Tantos años de jesuitismo y de argentinismo pudieron ponerlo en óptimas
condiciones de aprender aquello que decía el Padre Leonardo Castellani: Dios no
es un cantor de tangos; que al pecador arrastrado por el fango de todas las
corrupciones le va a decir, mano ancha: pasá
nomás, quedate. No. Dios es más hidalgo, más señorial, más príncipe. Por
eso en no pocas ocasiones se le escucha cantar afligido: “Algún día has de
llamar/ y no te abriré la puerta/y me sentirás llorar”. Como en el tango
arrabalero y cursi, el dios bergogliano, le suplica al descarriado que se deje
perdonar. El “arrepentíos y convertíos” (Mt.4,17) ha sido desplazado por el
“dejate misericordear”. Desplazamiento acaso que cifra la distancia, entera y
trágica, entre escuchar la voz de la la Revelación Divina
o los bramidos del plebeyismo mundano.
Pero
he aquí la angustiante paradoja. Desnaturalizadas y traicionadas tan
importantes categorías de la vida espiritual y moral, como la misericordia y el
perdón, en aras de la dignidad humana que –como se sabe- es uno de los grandes
neodogmas conciliares, lo que resulta, tras visitar este outlet eclesial de Francisco, no es una creatura más digna, sino un
revoltijo de homúnculos abajados por una fe sociomórfica. Por lo que bien hacía
patente Dionisio: “Es necesario ver que la justicia de Dios es
verdadera en el hecho de que da a cada uno lo que le corresponde según su
dignidad, y que mantiene la naturaleza de cada uno en su lugar y con su poder
correspondiente” (De Divine Nominibus,8).
El
género de la auto-ayuda como criterio docente
Alguna
vez fue dicho por alguien y parece más cierto con el paso de las horas: es
difícil no ver en el estilo pontifical de Bergoglio el influjo de los textos de
autoayuda, género en el que suele tenerse por precursor al norteamericano Dale
Carnagie, con su innoblemente famoso “Cómo ganar amigos e influenciar sobre las
personas”, editado por vez primera hacia 1940. Potenciada su condición de best-seller perenne por la divulgación prolijamente
ejecutada mediante la revistucha Reader´s
Digest, pronto tuvo una legión de imitadores que continúan sin cesar.
◆ ◆ ◆
Actualiza el fragmento sobre la misericordia: copia el tramo comprendido entre "Tantos años de" y "del plebeyismo mundano.", ambos incluidos, y sustituye "hidalgo" por "noble".

Líneas de datos
◆ ◆ ◆
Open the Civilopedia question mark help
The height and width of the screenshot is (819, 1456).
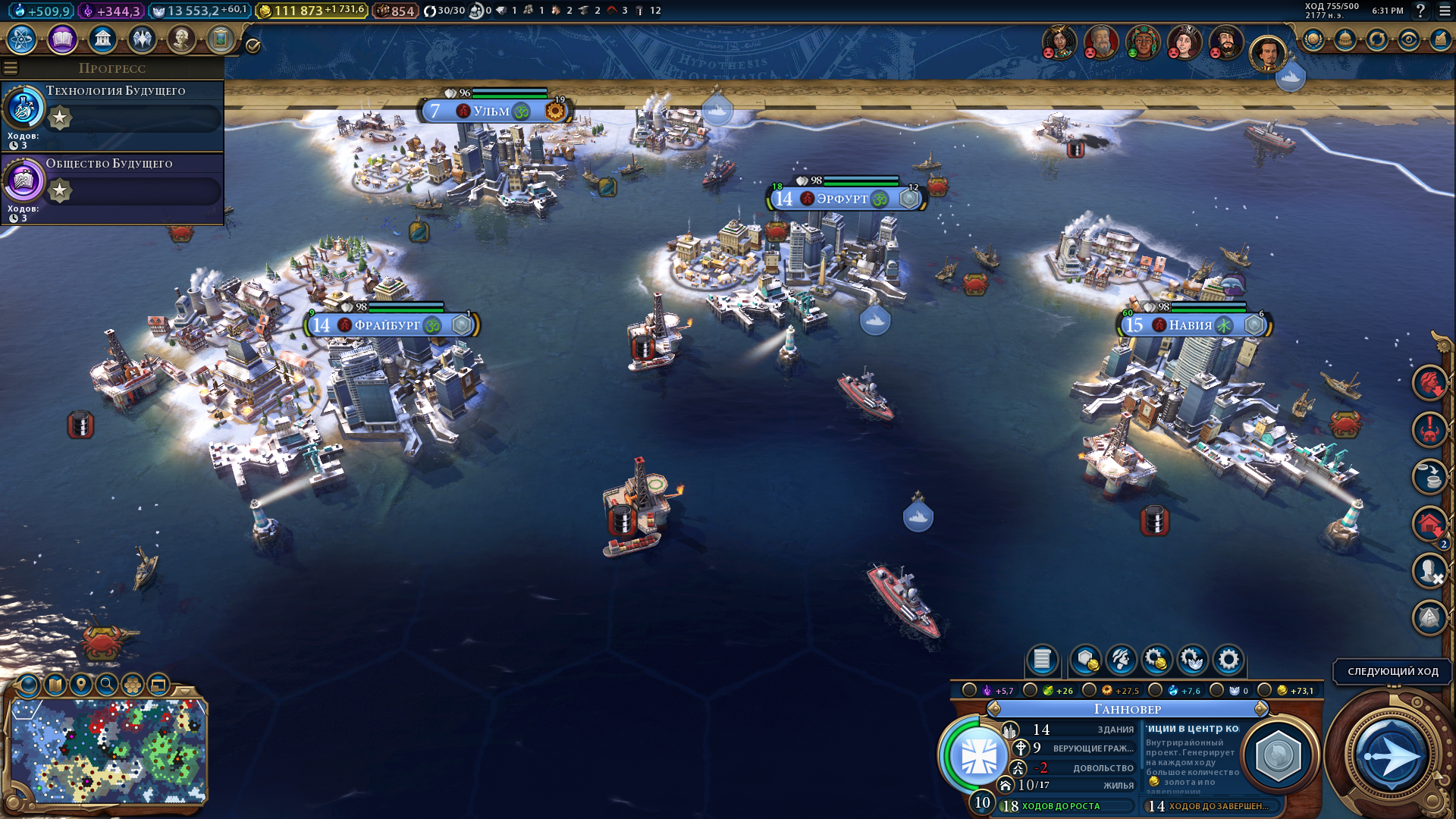coord(1420,11)
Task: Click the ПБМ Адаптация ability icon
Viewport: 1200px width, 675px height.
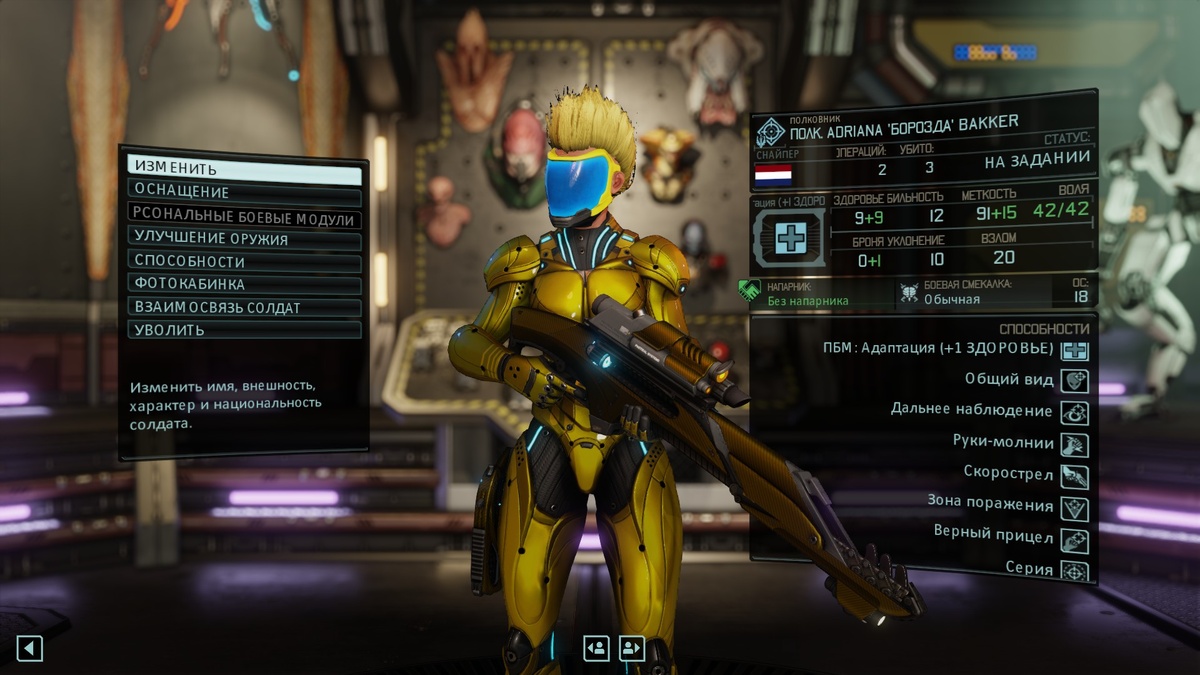Action: (1075, 350)

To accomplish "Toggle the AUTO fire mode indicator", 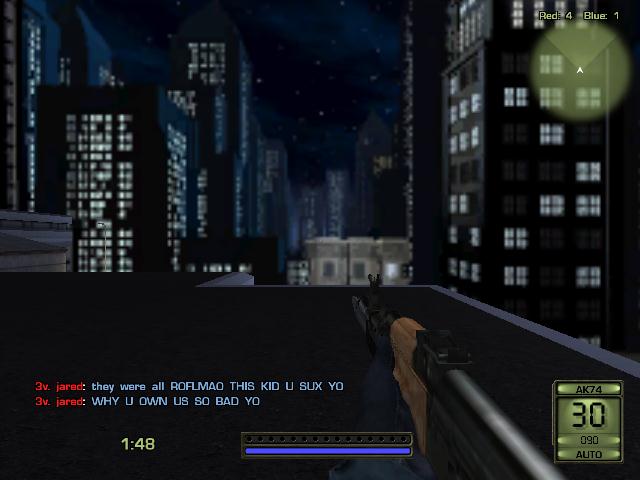I will [587, 453].
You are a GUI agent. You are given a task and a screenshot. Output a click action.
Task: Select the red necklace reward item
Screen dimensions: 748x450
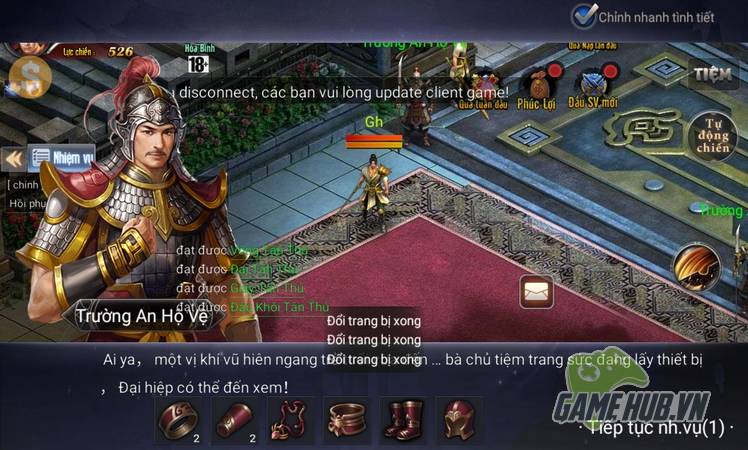coord(291,418)
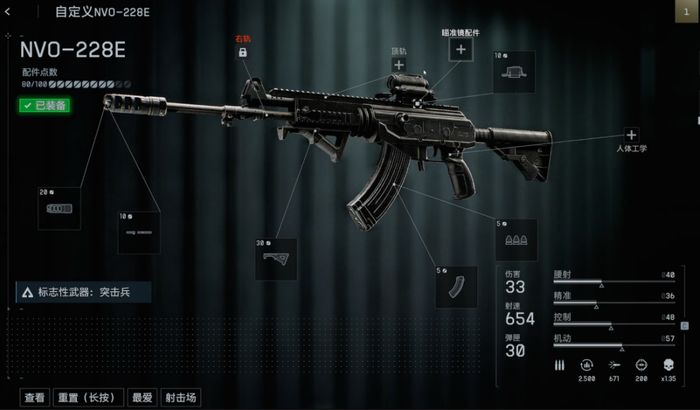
◆ ◆ ◆
Solución desarrollada
Tantos años de jesuitismo y de argentinismo pudieron ponerlo en óptimas
condiciones de aprender aquello que decía el Padre Leonardo Castellani: Dios no
es un cantor de tangos; que al pecador arrastrado por el fango de todas las
corrupciones le va a decir, mano ancha: pasá
nomás, quedate. No. Dios es más noble, más señorial, más príncipe. Por
eso en no pocas ocasiones se le escucha cantar afligido: “Algún día has de
llamar/ y no te abriré la puerta/y me sentirás llorar”. Como en el tango
arrabalero y cursi, el dios bergogliano, le suplica al descarriado que se deje
perdonar. El “arrepentíos y convertíos” (Mt.4,17) ha sido desplazado por el
“dejate misericordear”. Desplazamiento acaso que cifra la distancia, entera y
trágica, entre escuchar la voz de la la Revelación Divina
o los bramidos del plebeyismo mundano.